WHAT IS EXPECTED: When you copy the records, keep every word exact and leave the pictures out.

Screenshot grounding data
━━━━━━━━
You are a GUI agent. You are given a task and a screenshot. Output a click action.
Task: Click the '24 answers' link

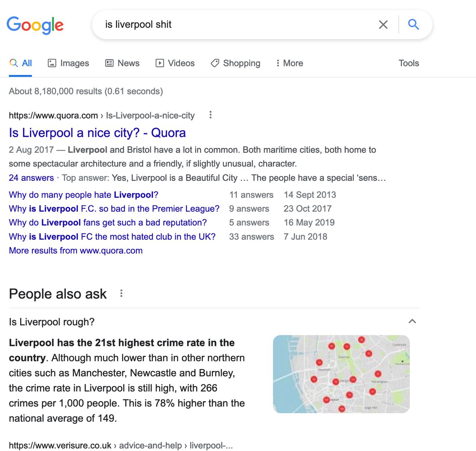pos(31,178)
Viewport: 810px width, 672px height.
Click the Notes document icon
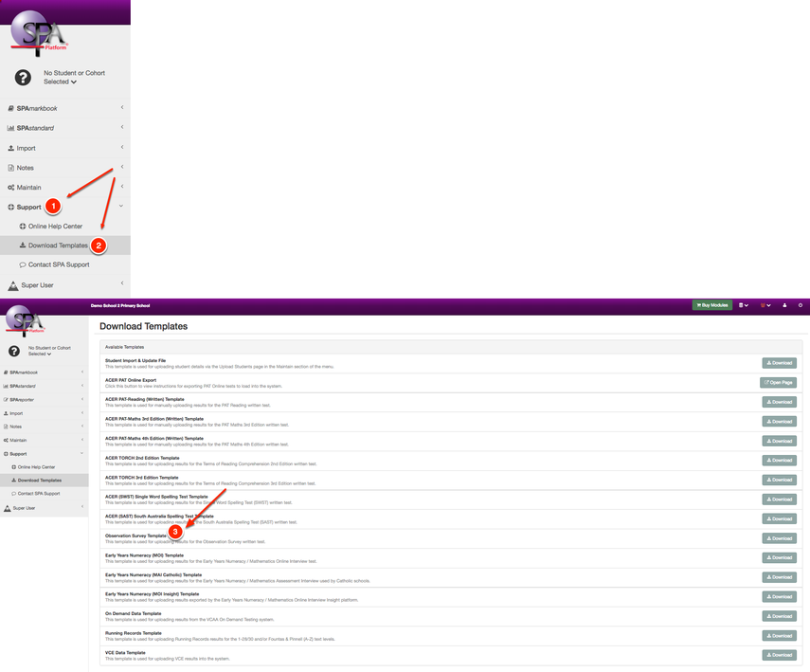pyautogui.click(x=13, y=167)
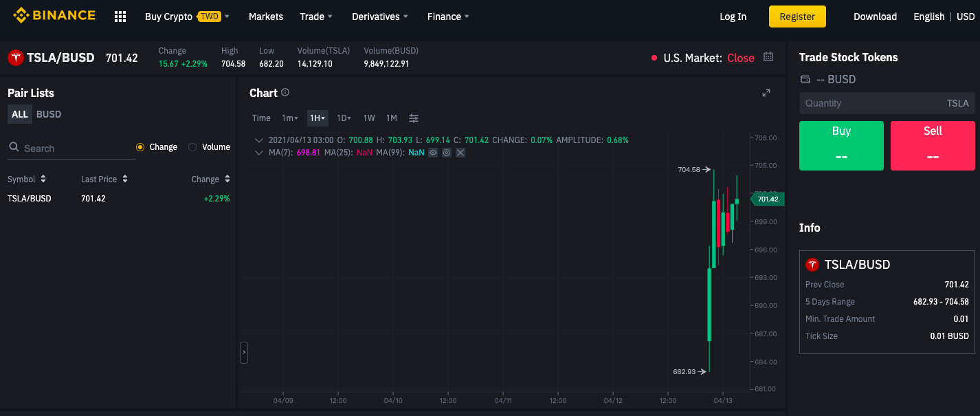
Task: Click the Binance logo
Action: pyautogui.click(x=54, y=14)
━━━━━━━━
PROBLEM SOLUTION:
You are a GUI agent. You are given a task and a screenshot. Output a click action.
Task: Click the '24 answers' link

pos(31,178)
Viewport: 810px width, 672px height.
Click the Notes document icon
pyautogui.click(x=13, y=167)
Task: Click the Binance logo
Action: pyautogui.click(x=54, y=14)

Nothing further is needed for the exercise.